MATERIAL TO PROCESS –

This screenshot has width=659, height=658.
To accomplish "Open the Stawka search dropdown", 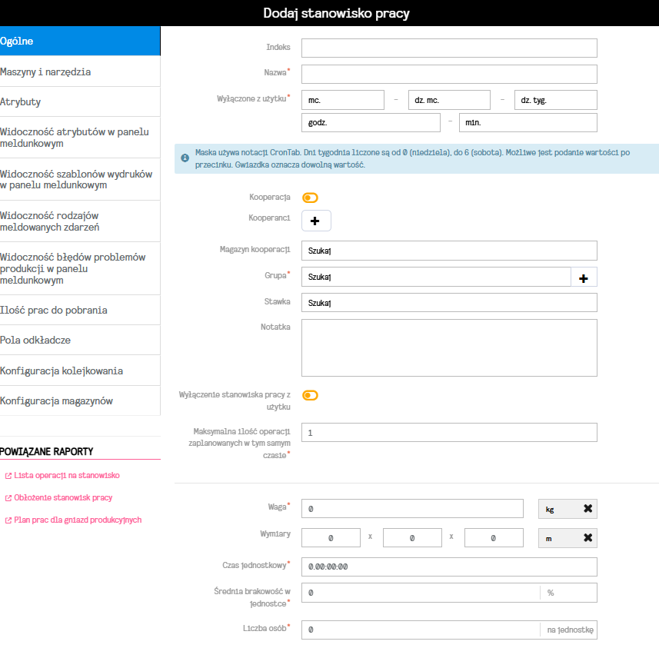I will pos(448,303).
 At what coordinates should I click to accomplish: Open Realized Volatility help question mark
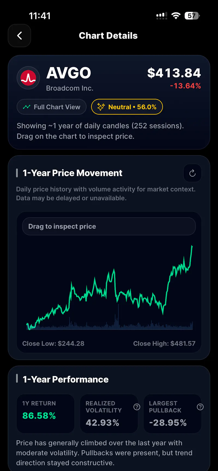point(137,407)
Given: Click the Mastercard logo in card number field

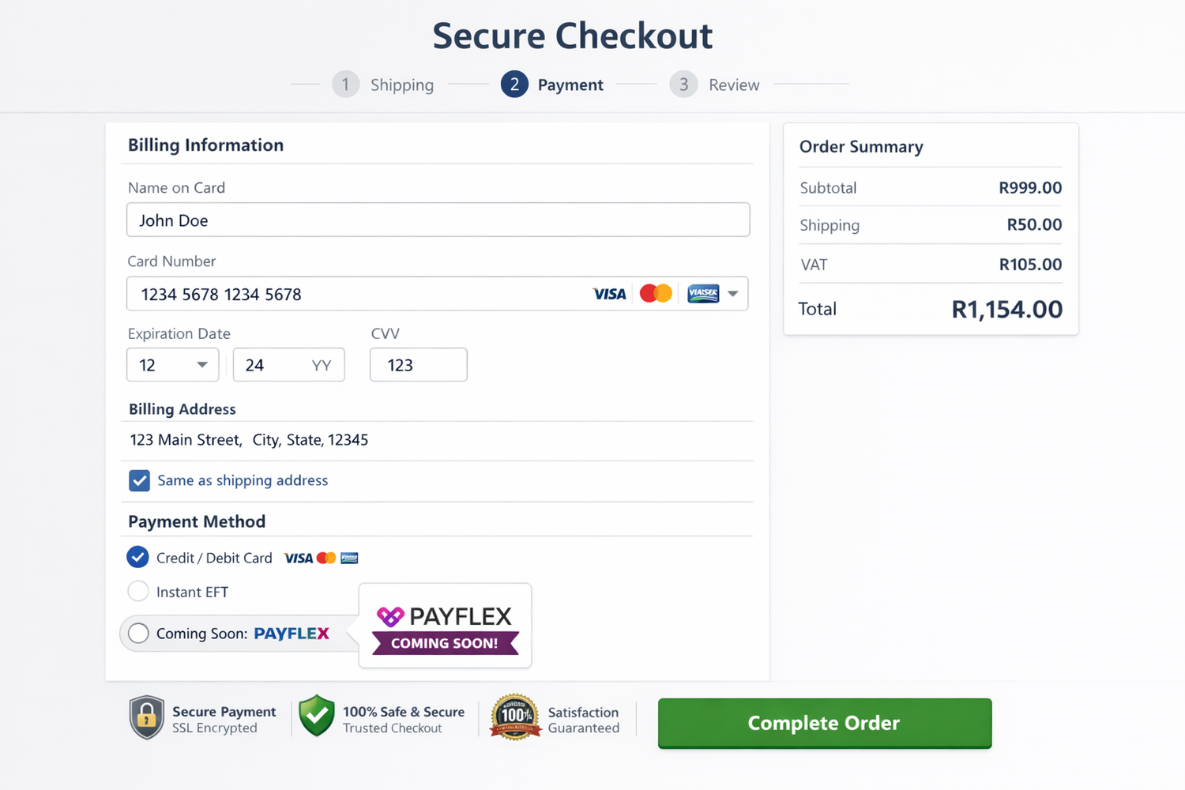Looking at the screenshot, I should (x=656, y=293).
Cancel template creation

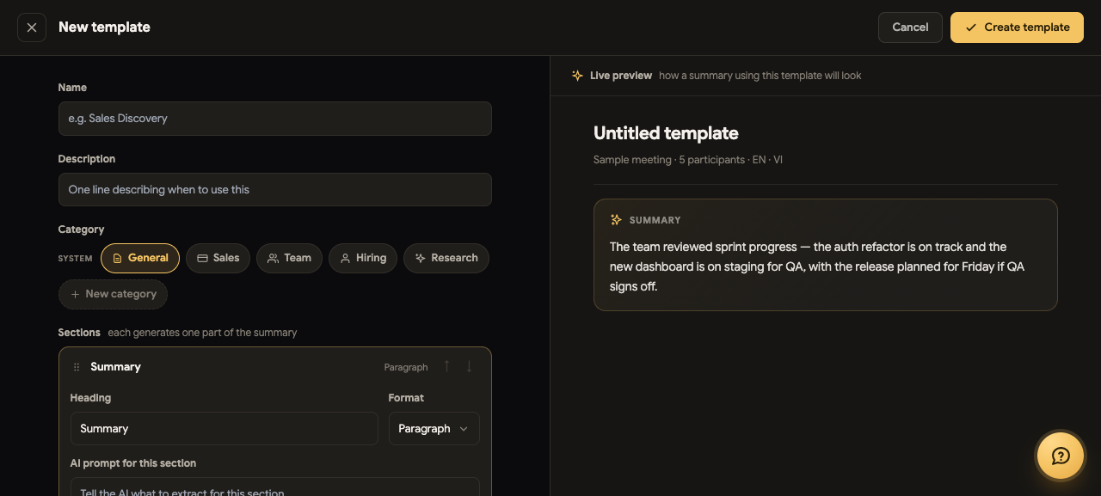coord(910,28)
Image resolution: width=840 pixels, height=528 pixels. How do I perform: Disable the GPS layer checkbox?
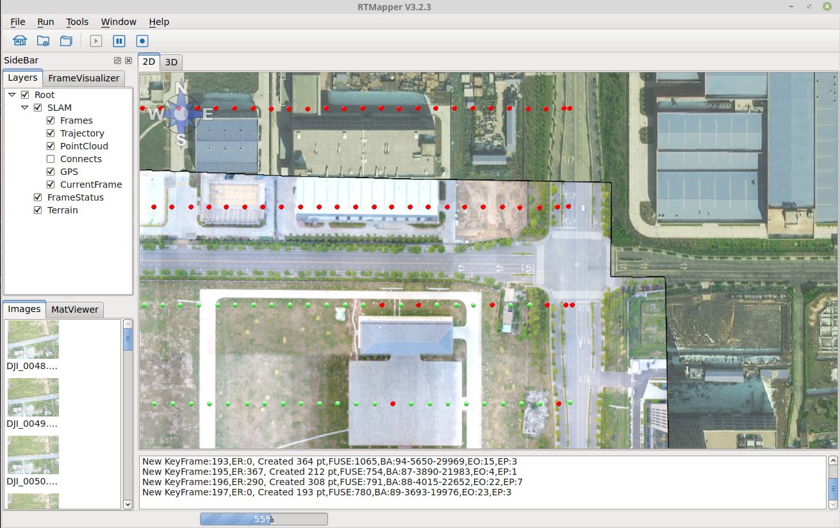[51, 172]
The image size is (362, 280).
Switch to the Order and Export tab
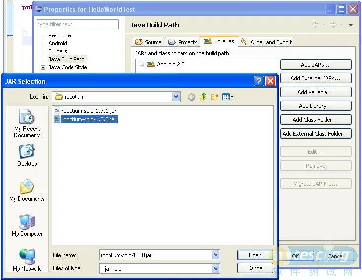(x=266, y=42)
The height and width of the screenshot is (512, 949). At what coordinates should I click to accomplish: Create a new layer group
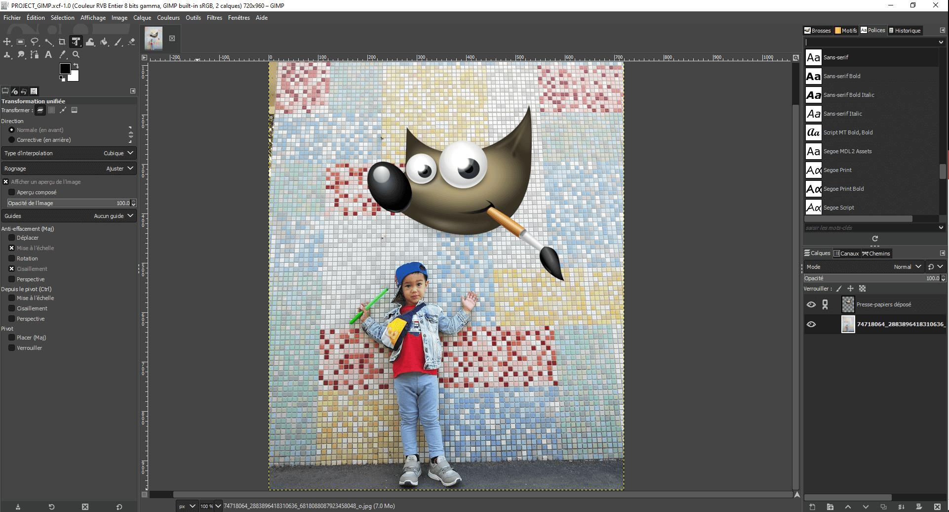tap(830, 507)
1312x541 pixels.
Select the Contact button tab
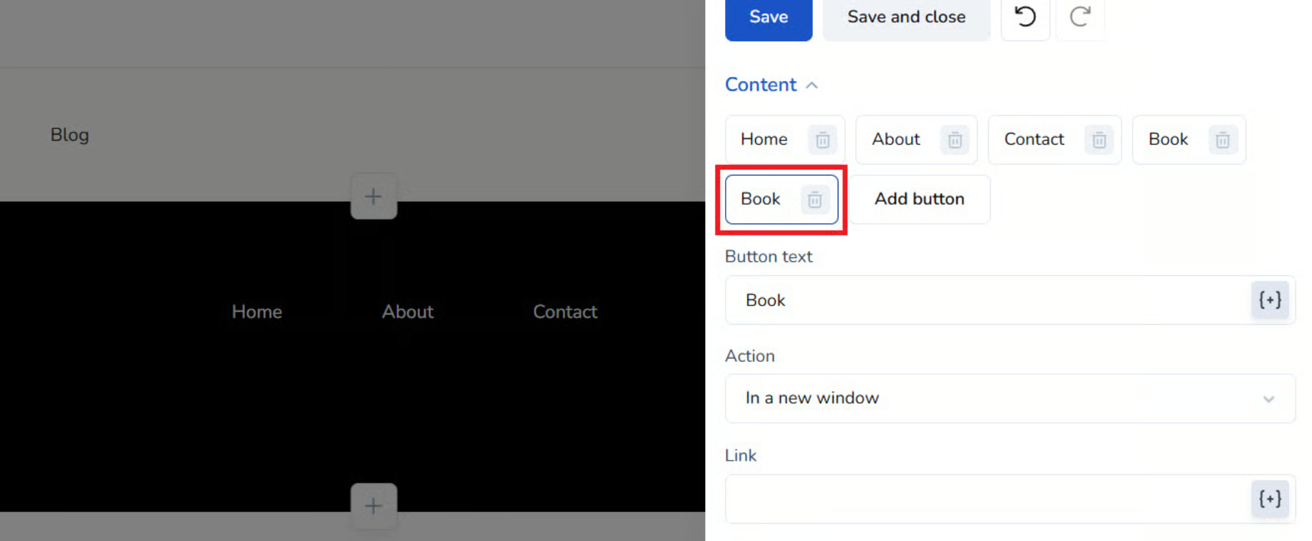click(1033, 139)
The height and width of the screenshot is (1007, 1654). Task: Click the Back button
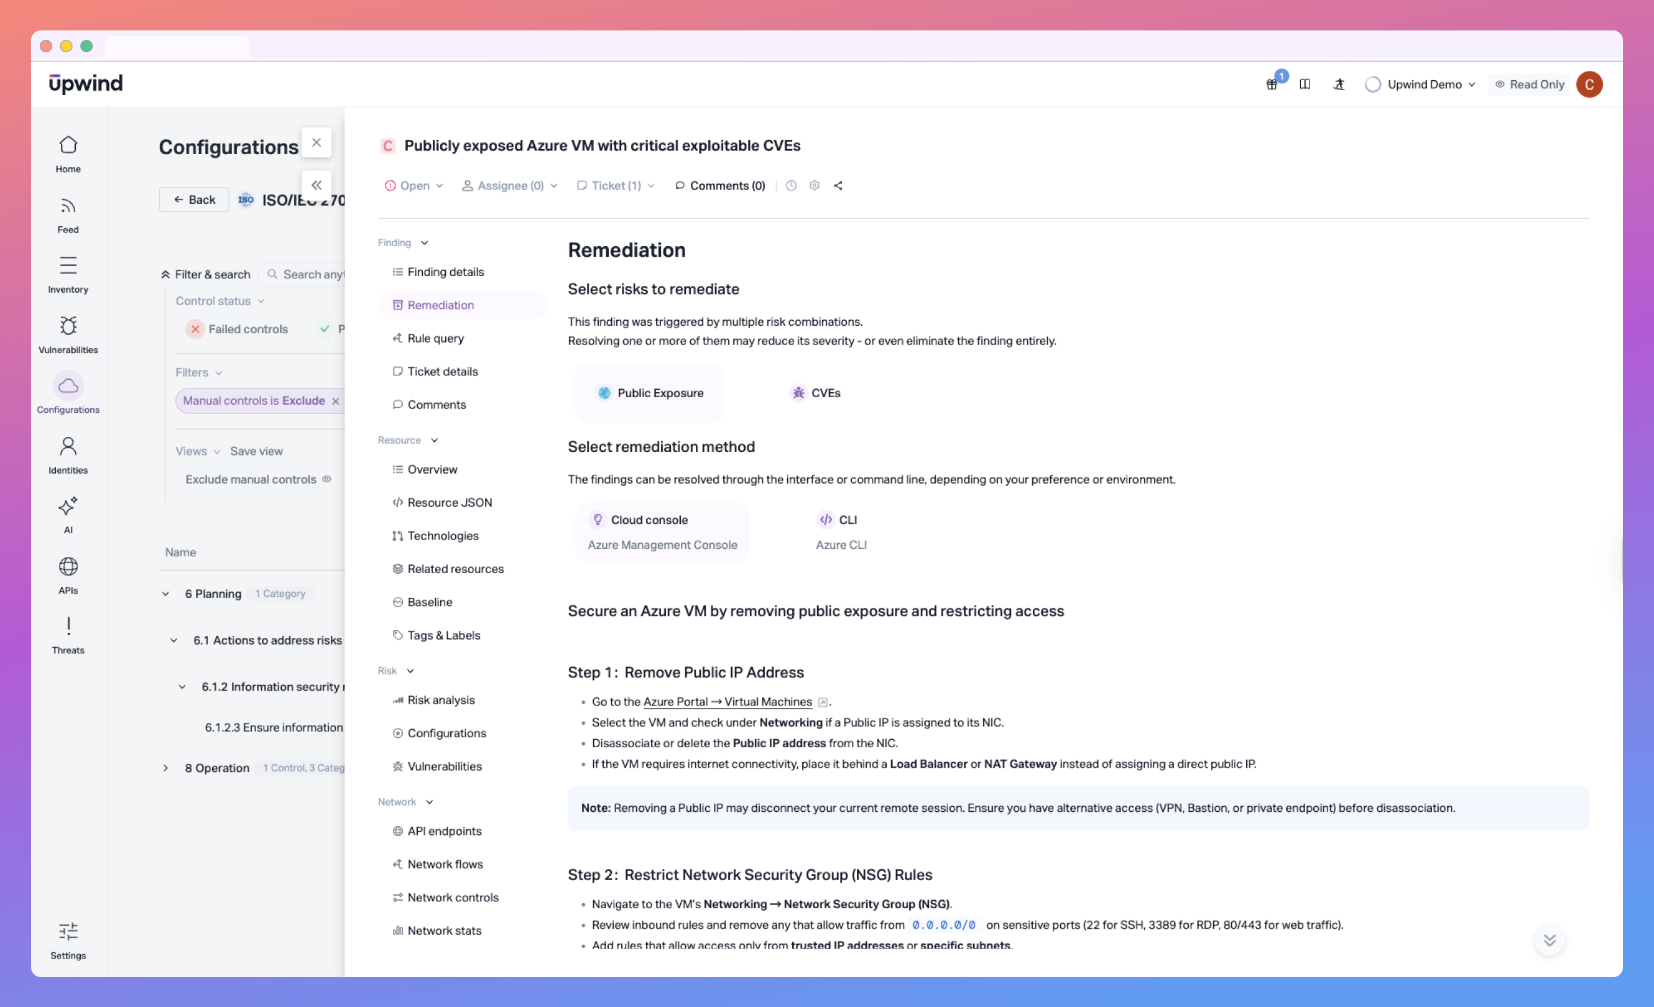tap(194, 200)
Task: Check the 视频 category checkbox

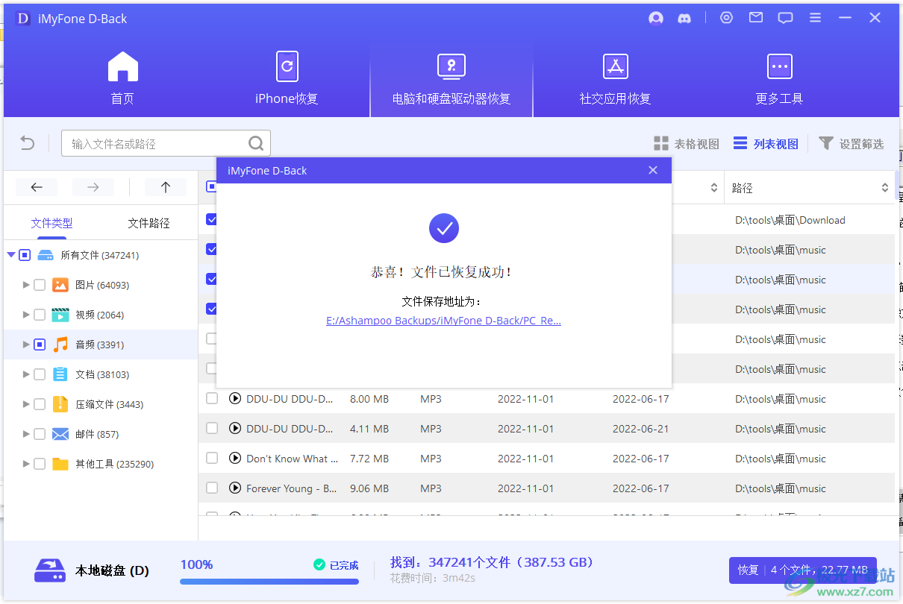Action: pos(40,315)

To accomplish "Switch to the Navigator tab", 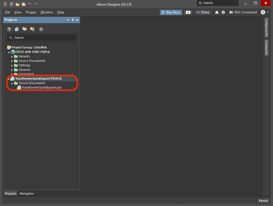I will [x=27, y=193].
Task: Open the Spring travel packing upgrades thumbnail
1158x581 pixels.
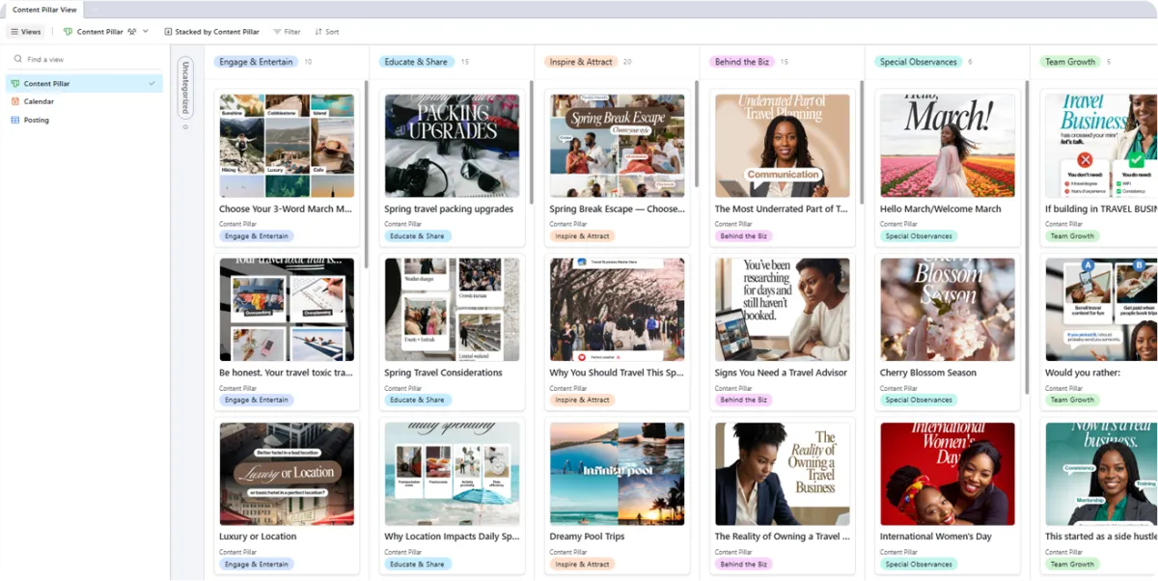Action: tap(452, 146)
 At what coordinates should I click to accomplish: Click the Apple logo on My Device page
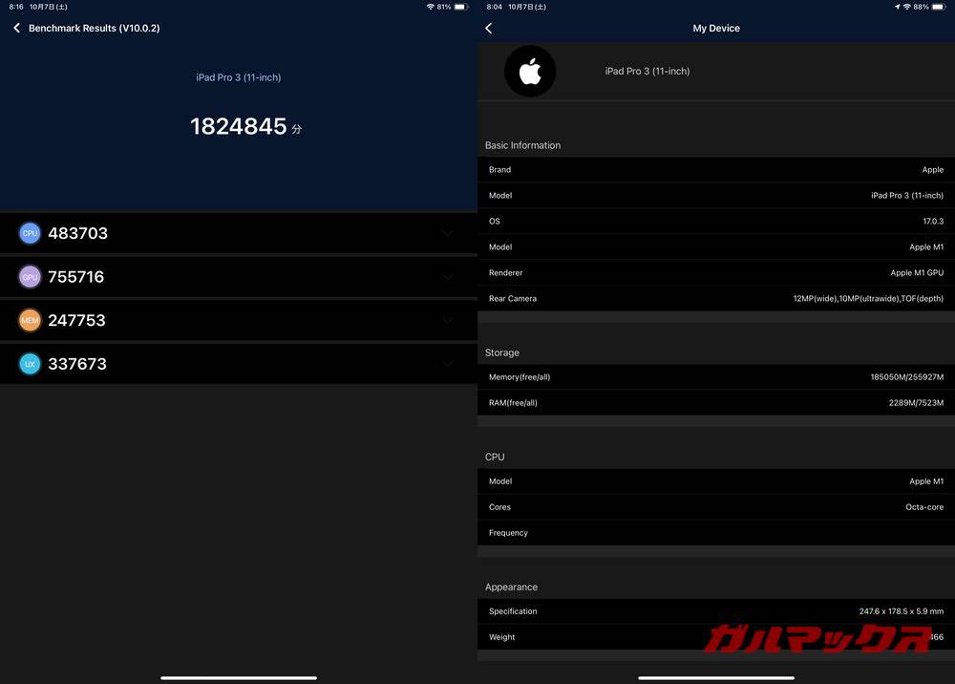[531, 71]

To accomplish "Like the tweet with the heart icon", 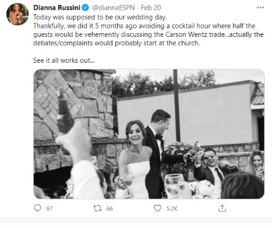I will click(x=158, y=208).
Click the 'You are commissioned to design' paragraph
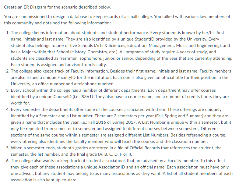 [117, 20]
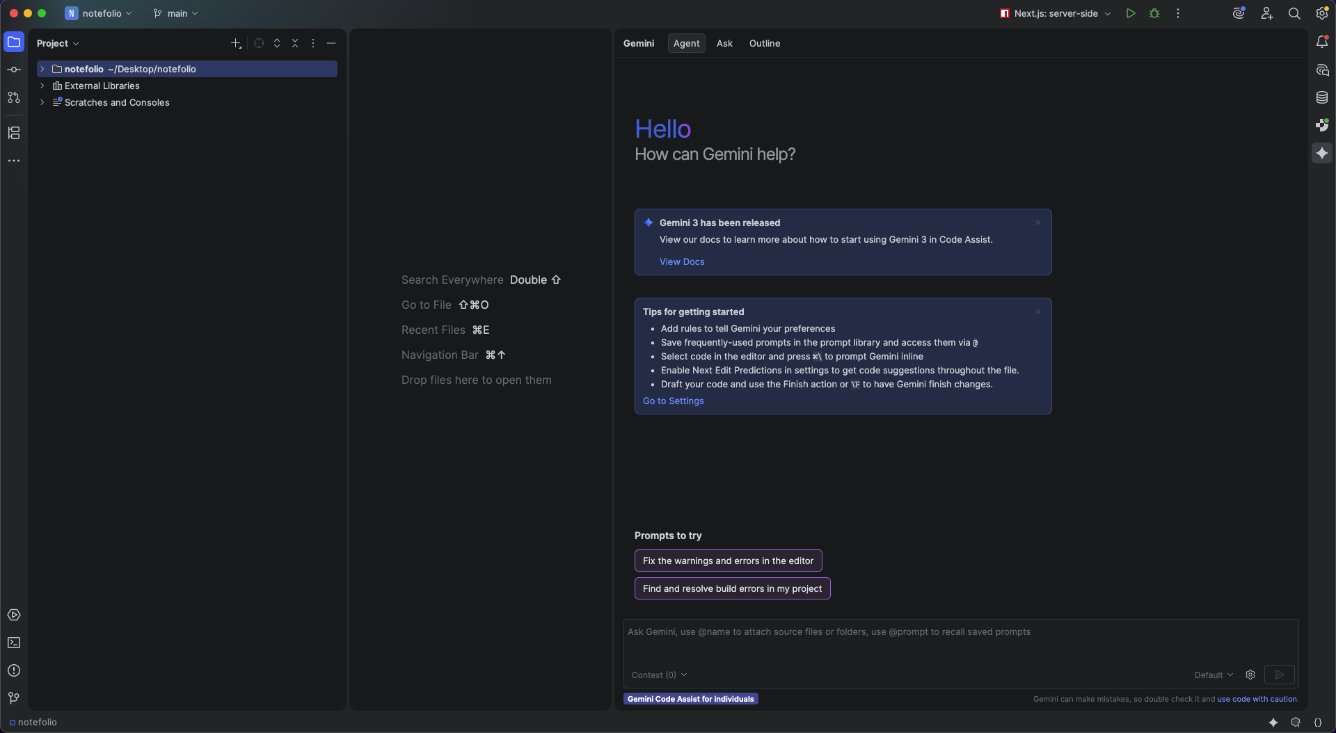Open the Problems tool window icon

point(14,670)
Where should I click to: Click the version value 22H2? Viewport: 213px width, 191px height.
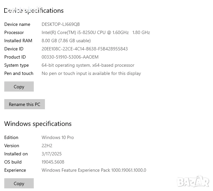47,146
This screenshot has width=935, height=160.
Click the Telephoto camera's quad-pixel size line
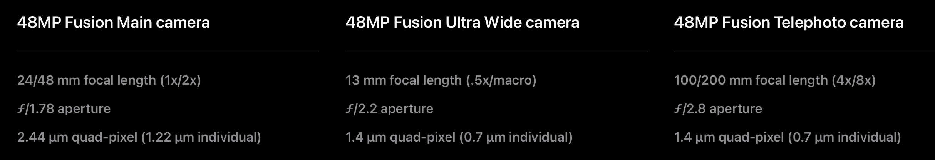click(787, 137)
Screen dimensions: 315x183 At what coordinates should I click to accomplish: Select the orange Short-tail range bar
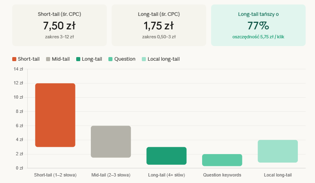click(55, 115)
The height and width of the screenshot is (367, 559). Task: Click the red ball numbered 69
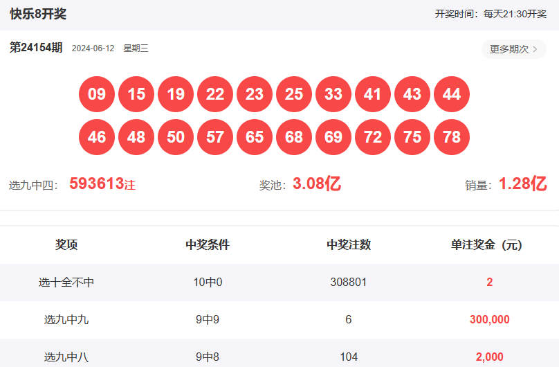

PROBLEM TO WORK ON –
Please copy out the items from the line containing "Screen dimensions: 315x183" through the end of the items, keeping every character as it is and omitting the pictures.

SOLUTION –
Screen dimensions: 315x183 At what coordinates should I click to accomplish: Select the orange Short-tail range bar
click(55, 115)
The height and width of the screenshot is (367, 559). Task: Click the red ball numbered 69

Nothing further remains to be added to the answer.